Während Selma noch versucht herauszufinden, wer wirklich hinter dem Anschlag auf Hege steckt, wird Heges Kollege Haakon nach einem Unfall mit den Rollerschiern tot aufgefunden. Mordanschlag? Fahrerflucht? Ein anonymer Anrufer behauptet, dass auch Haakon Clostebol im Blut hat. Einen Ausweg aus den Sackgassen bietet Sselmas sonderbarer Freund Einar, ein ehemaliger Polizist, der suspendiert worden ist und nun auf der Straße vor sich hingammelt. Er meint, sie sollte nach dem Prinzip des „cui bono“ vorgehen, also prüfen, wer von den Anschläge profitiert.
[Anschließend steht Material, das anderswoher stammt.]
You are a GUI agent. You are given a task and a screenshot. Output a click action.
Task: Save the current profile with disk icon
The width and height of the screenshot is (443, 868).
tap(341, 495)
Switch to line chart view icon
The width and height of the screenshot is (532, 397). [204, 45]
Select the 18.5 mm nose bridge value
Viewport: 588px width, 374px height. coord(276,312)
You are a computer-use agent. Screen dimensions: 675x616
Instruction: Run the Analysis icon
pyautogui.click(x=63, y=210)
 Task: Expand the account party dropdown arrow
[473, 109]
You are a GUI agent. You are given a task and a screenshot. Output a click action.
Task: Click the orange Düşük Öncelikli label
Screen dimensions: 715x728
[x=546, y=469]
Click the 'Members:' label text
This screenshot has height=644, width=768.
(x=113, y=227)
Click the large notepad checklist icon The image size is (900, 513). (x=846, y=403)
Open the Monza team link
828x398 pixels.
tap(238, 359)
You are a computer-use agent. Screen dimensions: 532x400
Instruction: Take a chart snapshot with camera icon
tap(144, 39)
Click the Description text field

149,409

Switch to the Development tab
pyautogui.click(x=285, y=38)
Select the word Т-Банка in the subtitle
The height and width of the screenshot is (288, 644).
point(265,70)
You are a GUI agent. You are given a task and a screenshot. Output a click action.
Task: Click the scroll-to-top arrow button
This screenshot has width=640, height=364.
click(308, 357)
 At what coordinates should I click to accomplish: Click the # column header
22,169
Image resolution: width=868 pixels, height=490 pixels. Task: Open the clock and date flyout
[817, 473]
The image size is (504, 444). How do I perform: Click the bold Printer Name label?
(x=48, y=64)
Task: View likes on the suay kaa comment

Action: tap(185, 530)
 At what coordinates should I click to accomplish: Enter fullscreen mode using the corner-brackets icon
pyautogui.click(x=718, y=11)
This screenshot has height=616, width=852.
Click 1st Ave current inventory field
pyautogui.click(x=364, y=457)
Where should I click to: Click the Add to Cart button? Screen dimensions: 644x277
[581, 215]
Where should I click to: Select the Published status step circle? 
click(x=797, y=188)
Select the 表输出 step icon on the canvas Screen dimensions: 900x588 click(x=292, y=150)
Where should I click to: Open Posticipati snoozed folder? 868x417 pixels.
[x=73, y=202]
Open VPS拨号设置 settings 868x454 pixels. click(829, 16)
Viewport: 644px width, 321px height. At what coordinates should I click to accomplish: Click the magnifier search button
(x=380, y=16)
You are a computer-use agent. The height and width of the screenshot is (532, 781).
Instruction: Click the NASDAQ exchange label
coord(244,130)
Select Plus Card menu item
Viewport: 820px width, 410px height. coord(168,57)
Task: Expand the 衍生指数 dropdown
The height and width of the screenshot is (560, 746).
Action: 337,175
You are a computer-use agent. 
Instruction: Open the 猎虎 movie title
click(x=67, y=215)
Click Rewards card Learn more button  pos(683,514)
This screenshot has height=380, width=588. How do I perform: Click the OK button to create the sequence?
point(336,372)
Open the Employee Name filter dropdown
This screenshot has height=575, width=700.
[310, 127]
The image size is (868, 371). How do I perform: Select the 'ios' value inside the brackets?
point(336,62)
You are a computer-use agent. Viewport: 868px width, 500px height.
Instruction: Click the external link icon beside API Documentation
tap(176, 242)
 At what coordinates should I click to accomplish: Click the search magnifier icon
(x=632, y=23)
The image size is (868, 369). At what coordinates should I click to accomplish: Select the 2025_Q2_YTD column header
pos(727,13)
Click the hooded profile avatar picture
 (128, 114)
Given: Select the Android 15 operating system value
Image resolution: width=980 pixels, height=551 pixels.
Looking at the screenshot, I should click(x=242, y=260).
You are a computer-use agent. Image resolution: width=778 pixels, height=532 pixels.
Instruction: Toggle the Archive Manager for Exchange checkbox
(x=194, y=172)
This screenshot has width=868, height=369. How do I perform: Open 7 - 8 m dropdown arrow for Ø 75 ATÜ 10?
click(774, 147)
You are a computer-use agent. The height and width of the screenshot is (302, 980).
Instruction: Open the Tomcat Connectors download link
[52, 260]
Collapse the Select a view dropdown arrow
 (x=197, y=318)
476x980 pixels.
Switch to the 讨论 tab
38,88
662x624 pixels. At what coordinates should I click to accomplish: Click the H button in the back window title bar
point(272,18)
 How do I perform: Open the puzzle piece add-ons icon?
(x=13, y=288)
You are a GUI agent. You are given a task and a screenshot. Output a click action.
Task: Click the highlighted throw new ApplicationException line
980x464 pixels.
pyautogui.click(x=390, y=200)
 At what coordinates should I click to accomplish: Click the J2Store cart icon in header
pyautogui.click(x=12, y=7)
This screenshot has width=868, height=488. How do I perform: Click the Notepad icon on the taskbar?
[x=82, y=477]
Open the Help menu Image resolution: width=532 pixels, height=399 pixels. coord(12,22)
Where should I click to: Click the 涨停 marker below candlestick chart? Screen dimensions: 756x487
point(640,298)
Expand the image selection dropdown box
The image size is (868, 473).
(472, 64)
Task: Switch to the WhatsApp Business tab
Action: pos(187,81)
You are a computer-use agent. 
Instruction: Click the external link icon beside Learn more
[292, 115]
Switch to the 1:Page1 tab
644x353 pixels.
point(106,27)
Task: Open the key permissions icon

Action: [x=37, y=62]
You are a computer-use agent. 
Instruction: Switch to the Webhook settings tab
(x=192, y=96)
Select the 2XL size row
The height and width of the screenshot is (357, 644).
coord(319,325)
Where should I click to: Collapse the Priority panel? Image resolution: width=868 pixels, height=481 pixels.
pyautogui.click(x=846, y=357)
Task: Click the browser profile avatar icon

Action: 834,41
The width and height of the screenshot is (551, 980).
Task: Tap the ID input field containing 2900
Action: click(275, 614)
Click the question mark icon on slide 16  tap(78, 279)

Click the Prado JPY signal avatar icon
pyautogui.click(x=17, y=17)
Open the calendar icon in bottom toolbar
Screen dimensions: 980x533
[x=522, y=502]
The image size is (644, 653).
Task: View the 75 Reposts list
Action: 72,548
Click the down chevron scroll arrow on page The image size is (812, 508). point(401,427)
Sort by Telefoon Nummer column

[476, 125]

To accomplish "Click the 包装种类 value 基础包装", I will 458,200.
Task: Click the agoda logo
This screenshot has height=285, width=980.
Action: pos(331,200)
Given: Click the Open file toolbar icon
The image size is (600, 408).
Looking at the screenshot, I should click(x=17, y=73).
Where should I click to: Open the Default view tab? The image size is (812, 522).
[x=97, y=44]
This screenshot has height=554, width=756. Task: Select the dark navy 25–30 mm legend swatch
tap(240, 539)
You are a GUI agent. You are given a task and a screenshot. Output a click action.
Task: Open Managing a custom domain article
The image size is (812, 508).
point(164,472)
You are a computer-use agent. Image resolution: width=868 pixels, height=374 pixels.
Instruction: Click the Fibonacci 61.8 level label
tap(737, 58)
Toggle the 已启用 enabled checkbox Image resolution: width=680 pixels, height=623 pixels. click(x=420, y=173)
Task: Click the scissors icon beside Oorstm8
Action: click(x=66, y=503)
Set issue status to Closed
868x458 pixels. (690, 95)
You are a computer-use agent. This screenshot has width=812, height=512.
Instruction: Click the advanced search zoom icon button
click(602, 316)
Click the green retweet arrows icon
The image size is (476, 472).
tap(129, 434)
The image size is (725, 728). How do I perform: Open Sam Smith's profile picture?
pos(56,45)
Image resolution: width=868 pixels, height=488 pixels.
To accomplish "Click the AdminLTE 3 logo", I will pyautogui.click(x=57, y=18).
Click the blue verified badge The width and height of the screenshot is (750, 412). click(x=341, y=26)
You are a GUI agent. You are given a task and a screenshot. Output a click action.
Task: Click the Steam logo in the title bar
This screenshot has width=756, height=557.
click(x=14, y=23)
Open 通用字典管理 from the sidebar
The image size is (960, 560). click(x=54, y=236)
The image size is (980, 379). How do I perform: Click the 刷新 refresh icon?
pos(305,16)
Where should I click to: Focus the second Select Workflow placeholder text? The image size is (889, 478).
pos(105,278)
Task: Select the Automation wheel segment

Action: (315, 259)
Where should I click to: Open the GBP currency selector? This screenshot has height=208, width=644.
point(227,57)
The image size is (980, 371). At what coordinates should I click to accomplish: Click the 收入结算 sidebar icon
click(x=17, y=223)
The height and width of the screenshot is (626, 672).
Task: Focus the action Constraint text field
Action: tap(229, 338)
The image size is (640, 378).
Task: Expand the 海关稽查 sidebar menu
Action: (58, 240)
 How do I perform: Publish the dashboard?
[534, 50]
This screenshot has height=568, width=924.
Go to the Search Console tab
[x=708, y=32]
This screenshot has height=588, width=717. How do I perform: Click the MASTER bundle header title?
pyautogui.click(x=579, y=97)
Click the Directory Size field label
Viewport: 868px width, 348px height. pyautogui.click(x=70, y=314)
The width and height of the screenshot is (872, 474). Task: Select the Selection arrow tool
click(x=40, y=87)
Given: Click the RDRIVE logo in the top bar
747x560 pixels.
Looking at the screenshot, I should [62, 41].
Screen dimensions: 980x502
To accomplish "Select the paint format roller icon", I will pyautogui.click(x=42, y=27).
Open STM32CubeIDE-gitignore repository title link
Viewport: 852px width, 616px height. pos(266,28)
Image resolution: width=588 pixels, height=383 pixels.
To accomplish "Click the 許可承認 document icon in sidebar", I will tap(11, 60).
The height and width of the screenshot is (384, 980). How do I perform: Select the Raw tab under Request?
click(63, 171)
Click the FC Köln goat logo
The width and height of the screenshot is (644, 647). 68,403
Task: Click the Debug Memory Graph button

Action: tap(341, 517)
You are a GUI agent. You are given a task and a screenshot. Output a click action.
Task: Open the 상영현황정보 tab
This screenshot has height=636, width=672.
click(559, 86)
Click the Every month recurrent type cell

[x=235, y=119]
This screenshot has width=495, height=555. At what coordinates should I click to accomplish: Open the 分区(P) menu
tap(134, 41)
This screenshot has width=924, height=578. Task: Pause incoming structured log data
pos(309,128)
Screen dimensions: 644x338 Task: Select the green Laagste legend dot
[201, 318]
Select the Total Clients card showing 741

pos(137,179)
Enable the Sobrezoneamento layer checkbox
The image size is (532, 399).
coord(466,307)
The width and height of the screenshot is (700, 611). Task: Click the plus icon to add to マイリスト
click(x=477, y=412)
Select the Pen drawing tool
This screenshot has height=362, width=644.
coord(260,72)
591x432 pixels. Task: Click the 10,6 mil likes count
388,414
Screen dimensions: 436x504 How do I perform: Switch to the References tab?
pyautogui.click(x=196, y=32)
Ein guter Ratschlag, Selma kann Licht ins Dunkel bringen und findet heraus, wer die wahren Opfer sein sollen. Das Rätsellösen hat sich gelohnt, die Millionen-Schulden sind gelöscht und die Anwältin hat Lunte gerochen, Detektivarbeit wird ihr neuer Beruf werden. Die Fans von Anne Holt dürfe sich nach einem überraschenden Finale auf den nächsten Band mit Selma Falck freuen.
Übrigens, der Titel lehnt sich an eine in vielen Kulturen verbreitete Weisheit an: „Wer auf Rache aus ist, der grabe zwei Gräber.“ Doch auch das klärt sich erst nach dem unblutigen Showdown.
Anne Holt: „Ein Grab für zwei“, „En grav for to“, übersetzt von Gabriel Haefs, Atrium Verlag, 2021. 440 Seiten. € 22.70.